You are correct the advance becomes retardation when you reverse the motor. This becomes a problem to the edrag racers. White Zombie blew (zorched) one of its motors reversing up a hill. It is hard to get around. That and the fact that motor reversing requires a pair of large contactors, is a big reason a lot of guys stay with the reverse gear in the tranny.

I don't see a good reason you would use 12°. I think you should back off to 5 to 7°m and limit current and speed in reverse if you can. That will significantly lower the chance of a zorch backing up an incline or rocking out of a snow drift.

Regards,

major


----------



## wb9k (Apr 9, 2015)

Thanks for the replies. Major, I assume you're the same Major from ES....

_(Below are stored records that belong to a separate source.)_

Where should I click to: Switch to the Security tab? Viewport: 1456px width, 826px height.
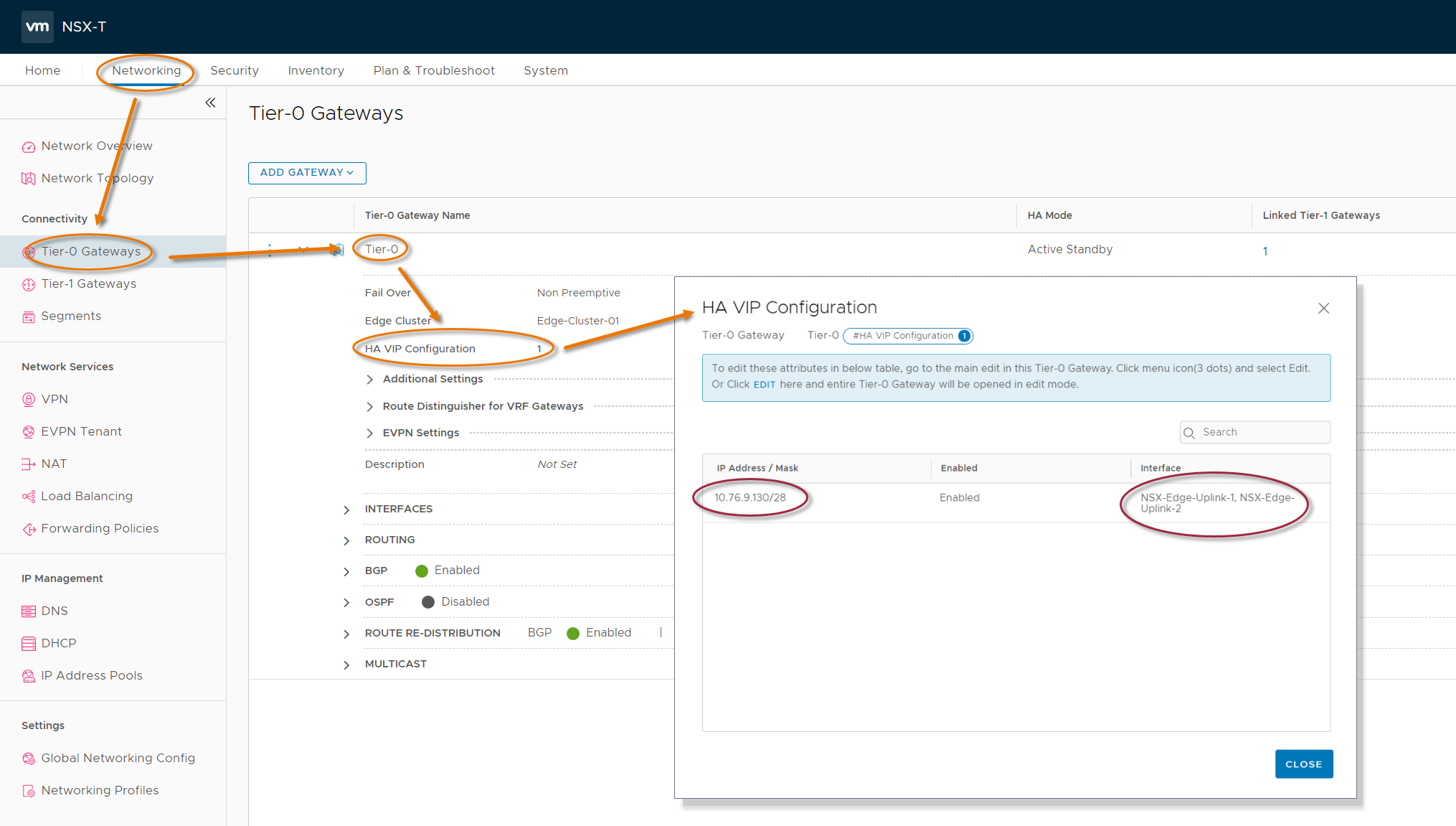tap(235, 70)
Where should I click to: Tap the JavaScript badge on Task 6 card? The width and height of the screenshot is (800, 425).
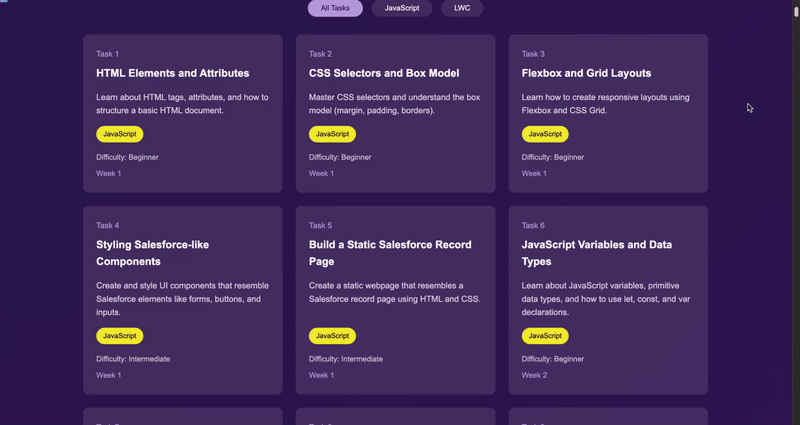[545, 336]
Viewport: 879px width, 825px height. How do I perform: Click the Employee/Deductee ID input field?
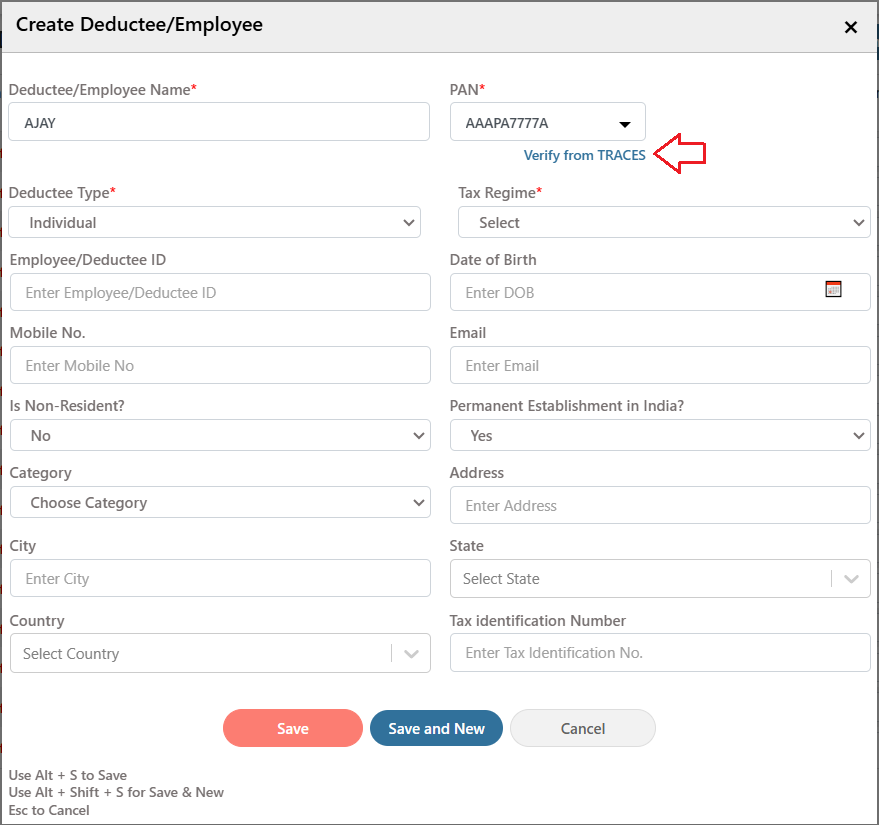click(220, 292)
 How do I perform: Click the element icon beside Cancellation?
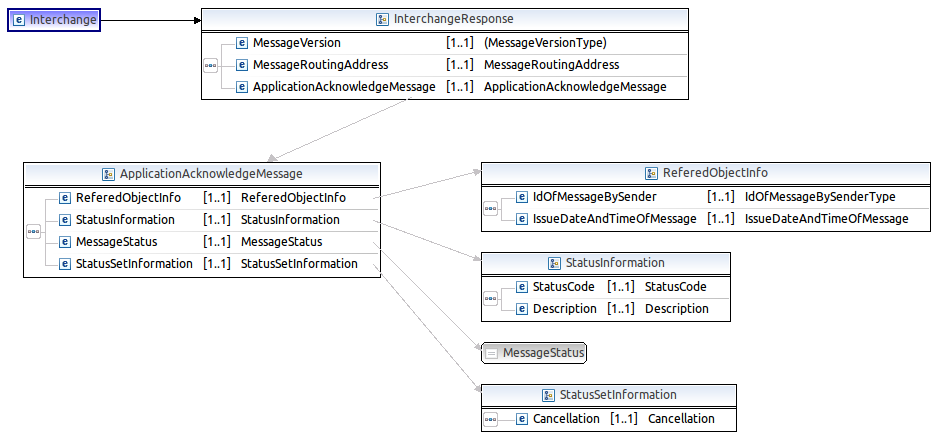click(x=521, y=419)
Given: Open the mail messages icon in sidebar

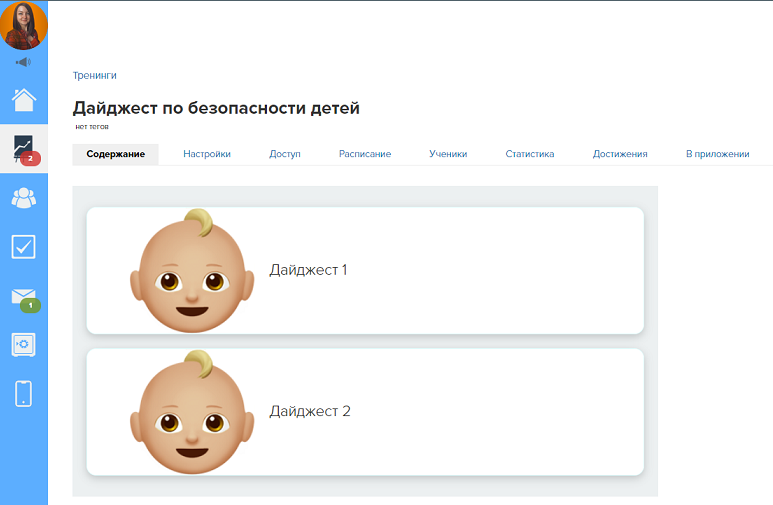Looking at the screenshot, I should point(23,296).
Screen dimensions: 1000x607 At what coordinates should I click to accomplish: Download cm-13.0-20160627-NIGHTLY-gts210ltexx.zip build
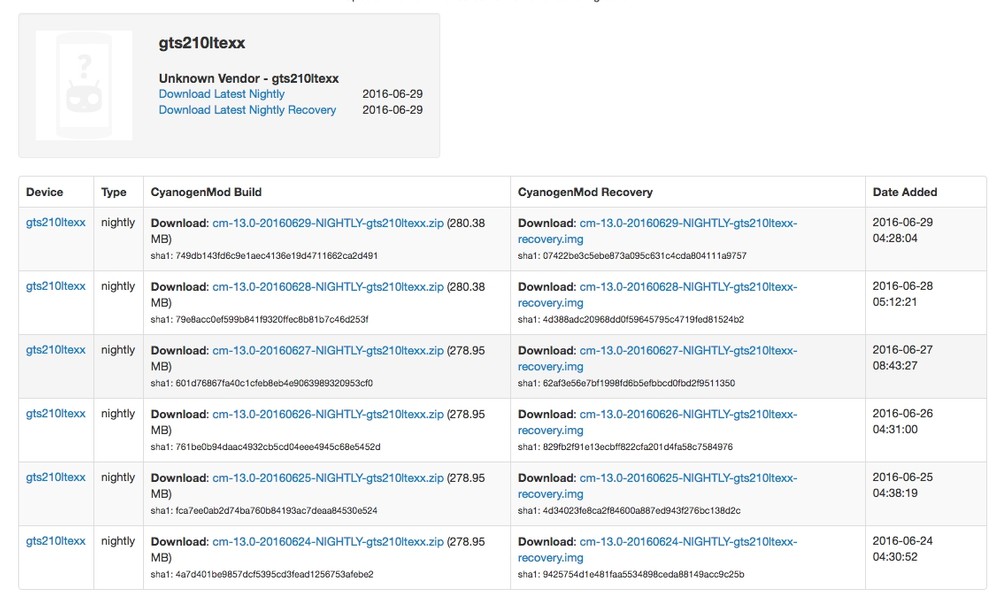328,351
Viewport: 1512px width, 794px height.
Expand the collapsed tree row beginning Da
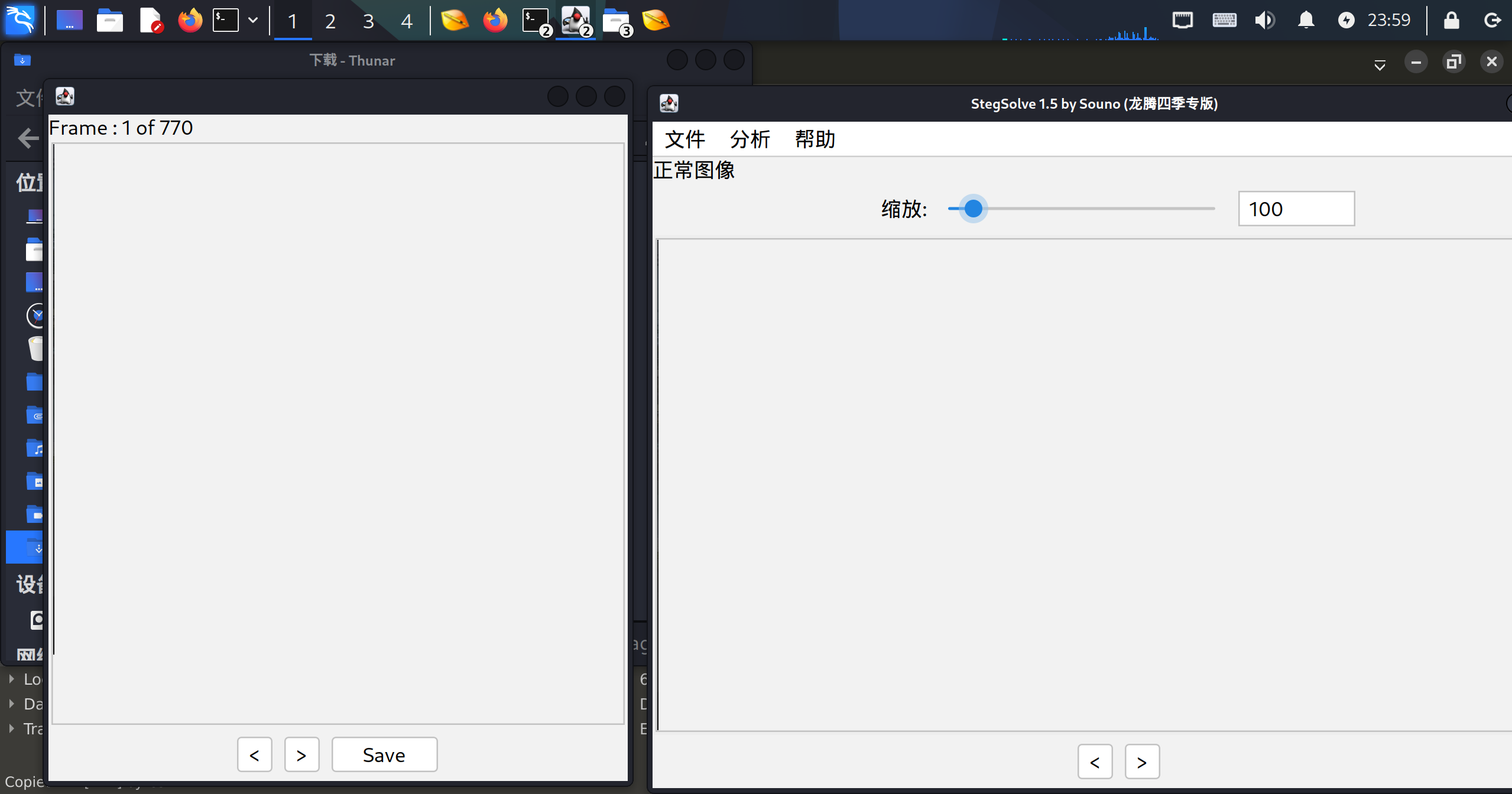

The motor is a tad overkill, but I want it to last and be able to maintain/accelerate to 55 mph going up a hill. I'm not looking to set any speed records or smoke the tires. We're going to use the original driveshaft (it will need to be lengthened a bit) and rear end....driving the motor hard would just shred the rest of the drivetrain. So there will be some limits on acceleration in both directions. Sounds like heavy timing advance is really only needed with sudden bursts of big power? Reading the sticky on picking a forklift motor, it sounds more like a flat out requirement...is that because guys are using smaller motors most times and therefore will need to drive them closer to their limits to drive even a fairly small car?

My driveway is a bit of a climb out to the street. In the wintertime, getting out requires some finesse, but not a lot of power, really. I will probably need chains on the rear tires in the winter. 

Extra contactors is something I have piles of, so two more to make reverse possible is no big deal. The slight increase in electrical losses is more than offset by the ditching of the tranny, IMO. 

My dad and I got new motor mounts almost done. I'll get some pics up and into the ES thread. Now I need to get a controller picked. There's a Raptor 600 on eBay that looks OK. I'd like to keep it under $1k for the controller. 

Thanks again for the input.

dh


----------



## Yabert (Feb 7, 2010)

I like your direct drive little truck project. 
As controller, you can maybe look at the Zeva 600 Amps controller at around 900 US (1195$ AU).


----------